Banyak ngga pada nyangka. Kalo kemerdekaan kita ternyata nda lepas dari perjuangan kite kite ini. Fotografer jek. Bangga lah kite kite, hihihi. Kenapa engga. Dulu jurnalis foto bersama jurnalis tulis berjuang tanpa pamrih bro, No amplop loh, tuing tuing, hehehehe.
Mereka nulis dan jepret beberapa kejadian penting. Meski resikonya, dikejar tentara Nippon. Dan termasuk bisa-bisa dimata-matai oleh orang Indonesia sendiri yang dibayar. Adyuh.
Tragisnya lagi, tulisan dan foto-foto tersebut ntah mau dimuat dimana. Beda tipis ama WTS, wartawan tanpa surat kabar, heheheh. Karena hampir semua media saat itu emang dikuasai oleh Jepang.
Hampir tidak ada media yang bisa menyuarakan yang berbau lokal. Apalagi beritanya yang rada sensitive. Jepang ngonci rapat benget. Meski gitu, anak-anak Indonesia yang merindukan kemerdekaan, ngga habis akal. Mereka bisa memanfaatkan celah yang sebegitu sempit. Mereka ‘bergerilya’. Alhasil, lahirlah jurnalis-jurnalis kawakan nun tangguh.
Sebut saja misalnya RM Soetarto yang juga sineas dan bekerja sebagai fotografer di Nippon Eiga Sha. Dia berani menodongkan senjata kepada atasannya untuk mendapatkan kamera dan film. kita kita orang orang berani kaga yah ?
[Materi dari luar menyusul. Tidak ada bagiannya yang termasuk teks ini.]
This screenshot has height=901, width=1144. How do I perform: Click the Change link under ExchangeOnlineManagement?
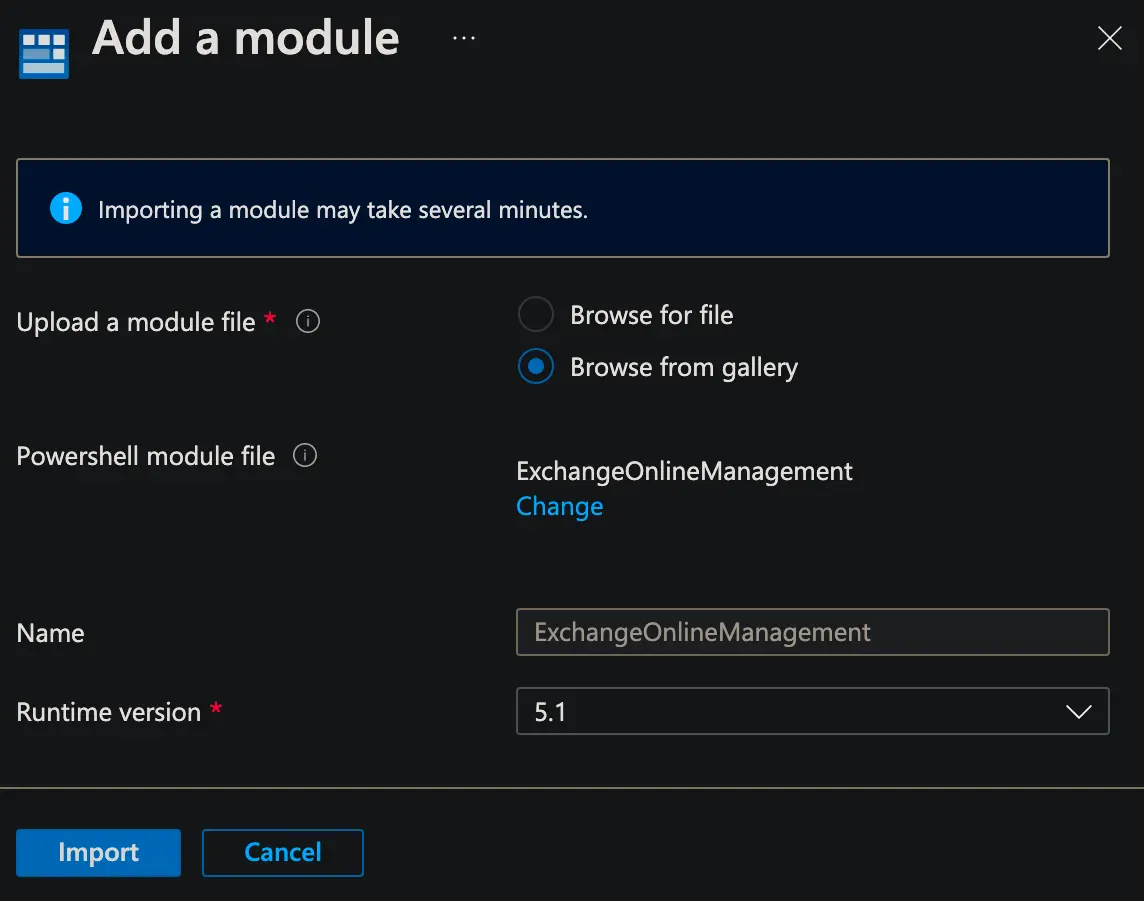click(x=559, y=506)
Belum lagi Sayuti dan Abdoel Kadir harus bergantian satu kamera Contax yang berhasil mereka ‘ambil’ dari Kantor Berita Domei.
Dan yang paling fenomenal adalah peristiwa jepretan Alex Mendur di Pengangsaan 56. Peristiwa jam 10 pagi 17 Agustus 1945. Dan dia rekam sangat apik. Meski hanya dengan film terbatas sekali. Cuma punya 3 negatif film. Ajaib. Alex merekam tiga peristiwa secara menakjubkan 17 Agustus 1945 secara fantastis. Jepretan tersebut adalah foto peristiwa pembacaan teks proklamasi, foto penaikkan bendera dan foto undangan. Semua frame kepake. Bandingin dengan jaman digital sekarang. Boros banget framenya kita kita.
Lucunya, di tempat peristiwa itu, tidak ada sama sekali kemeriahan. Sepi sekali dan hanya dihadiri beberapa orang saja. Alex bersama Frans waktu itu menongkrongi peristiwa ini dari jam 5 pagi. Subuh sekali. Apakah kita kita juga gini setia nongkrongi momen. Alhasil, jepretannya sampe sekarang kita bisa lihat di beberapa buku sejarah.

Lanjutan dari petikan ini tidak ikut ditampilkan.